What I'm Working On

It's been almost 6 years since I introduced the win probability model. It's been useful, to say the least. But it's also been a prisoner of the decisions I made back in 2008, long before I realized just how much it could help analyze the game. Imagine a building that serves its purpose adequately, but came to be as the result of many unplanned additions and modifications. That's essentially the current WP model, an ungainly algorithm with layers upon layers of features added on top of the original fit. It works, but it's more complicated than it needs to be, which makes upkeep a big problem.

Despite last season's improvements, it's long past time for an overhaul. Adding the new overtime rules, team strength adjustments, and coin flip considerations were big steps forward, but ultimately they were just more additions to the house.

The problem is that I'm invested in an architecture that wasn't planned to be used as a decision analysis tool.
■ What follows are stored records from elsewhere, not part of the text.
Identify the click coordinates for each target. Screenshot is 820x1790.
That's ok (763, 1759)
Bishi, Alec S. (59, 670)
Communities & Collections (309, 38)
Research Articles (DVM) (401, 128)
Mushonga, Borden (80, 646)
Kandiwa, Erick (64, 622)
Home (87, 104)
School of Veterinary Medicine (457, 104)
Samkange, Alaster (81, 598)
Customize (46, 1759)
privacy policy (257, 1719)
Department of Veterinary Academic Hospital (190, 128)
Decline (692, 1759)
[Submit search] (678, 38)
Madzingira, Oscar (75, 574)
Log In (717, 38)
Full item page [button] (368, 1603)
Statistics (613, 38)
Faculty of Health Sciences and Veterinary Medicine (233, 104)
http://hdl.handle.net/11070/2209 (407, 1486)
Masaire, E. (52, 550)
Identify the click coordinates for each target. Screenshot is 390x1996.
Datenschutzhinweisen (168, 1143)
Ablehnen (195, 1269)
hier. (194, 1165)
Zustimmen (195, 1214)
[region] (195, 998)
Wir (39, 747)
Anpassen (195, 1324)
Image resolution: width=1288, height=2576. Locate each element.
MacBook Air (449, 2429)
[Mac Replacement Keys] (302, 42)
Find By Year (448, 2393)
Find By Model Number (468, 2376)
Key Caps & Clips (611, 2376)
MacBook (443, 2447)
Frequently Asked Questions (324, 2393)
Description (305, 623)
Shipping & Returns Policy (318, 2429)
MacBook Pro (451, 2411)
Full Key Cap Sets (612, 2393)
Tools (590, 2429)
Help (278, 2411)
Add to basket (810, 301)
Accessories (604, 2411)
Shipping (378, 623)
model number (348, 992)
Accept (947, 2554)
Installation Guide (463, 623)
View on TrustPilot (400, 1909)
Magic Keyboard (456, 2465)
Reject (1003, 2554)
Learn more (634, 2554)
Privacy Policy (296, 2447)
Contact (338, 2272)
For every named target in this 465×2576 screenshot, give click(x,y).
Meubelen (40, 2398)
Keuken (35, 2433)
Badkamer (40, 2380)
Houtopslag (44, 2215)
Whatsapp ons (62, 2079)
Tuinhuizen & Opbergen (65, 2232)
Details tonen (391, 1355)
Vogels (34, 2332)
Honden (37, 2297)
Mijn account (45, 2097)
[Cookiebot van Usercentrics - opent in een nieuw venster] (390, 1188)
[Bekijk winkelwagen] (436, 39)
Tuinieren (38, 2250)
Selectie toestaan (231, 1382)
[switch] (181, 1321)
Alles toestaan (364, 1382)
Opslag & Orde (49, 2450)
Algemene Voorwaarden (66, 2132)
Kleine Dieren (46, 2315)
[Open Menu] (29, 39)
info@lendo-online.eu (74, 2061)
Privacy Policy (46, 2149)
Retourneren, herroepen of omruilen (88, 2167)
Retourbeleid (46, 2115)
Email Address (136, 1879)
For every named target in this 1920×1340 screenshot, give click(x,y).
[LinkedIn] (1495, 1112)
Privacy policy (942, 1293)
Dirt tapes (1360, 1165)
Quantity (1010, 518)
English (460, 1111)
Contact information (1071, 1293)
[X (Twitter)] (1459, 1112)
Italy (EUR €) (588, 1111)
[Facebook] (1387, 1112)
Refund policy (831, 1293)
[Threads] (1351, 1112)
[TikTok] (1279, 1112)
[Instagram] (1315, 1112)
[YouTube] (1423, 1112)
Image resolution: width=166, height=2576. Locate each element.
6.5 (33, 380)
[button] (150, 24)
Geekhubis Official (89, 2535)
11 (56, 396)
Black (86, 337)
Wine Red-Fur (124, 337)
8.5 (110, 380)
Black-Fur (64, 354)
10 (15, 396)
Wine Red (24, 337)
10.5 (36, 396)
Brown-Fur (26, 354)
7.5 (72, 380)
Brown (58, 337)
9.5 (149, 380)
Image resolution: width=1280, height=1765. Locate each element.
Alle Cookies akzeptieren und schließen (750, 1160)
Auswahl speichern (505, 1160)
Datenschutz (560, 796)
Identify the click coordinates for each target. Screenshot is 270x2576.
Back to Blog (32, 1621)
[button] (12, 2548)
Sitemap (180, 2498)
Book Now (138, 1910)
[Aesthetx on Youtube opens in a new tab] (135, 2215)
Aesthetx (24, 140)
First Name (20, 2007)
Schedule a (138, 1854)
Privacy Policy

It must have been in 2007 when I recall some tv announcer say that Brian Billick was 500-1 (or whatever) when the Ravens had a lead of 14 points or more. I immediately thought, isn't that due more to Chris McAllister than Brian Billick? And, by the way, what is the chance a team will win given a certain lead and time remaining? When can I relax when my home team is up by 10 points? 13 points? 17 points?

That was the only purpose behind the original model. It didn't need a lot of precision or features. But soon I realized that if it were improved sufficiently, it could be much more. So I added field position. And then I added better statistical smoothing. And then I added down and distance. Then I added more and more features, but they were always modifications and overlays to the underlying model, all the while being tied to decisions I made years ago when I just wanted to satisfy my curiosity.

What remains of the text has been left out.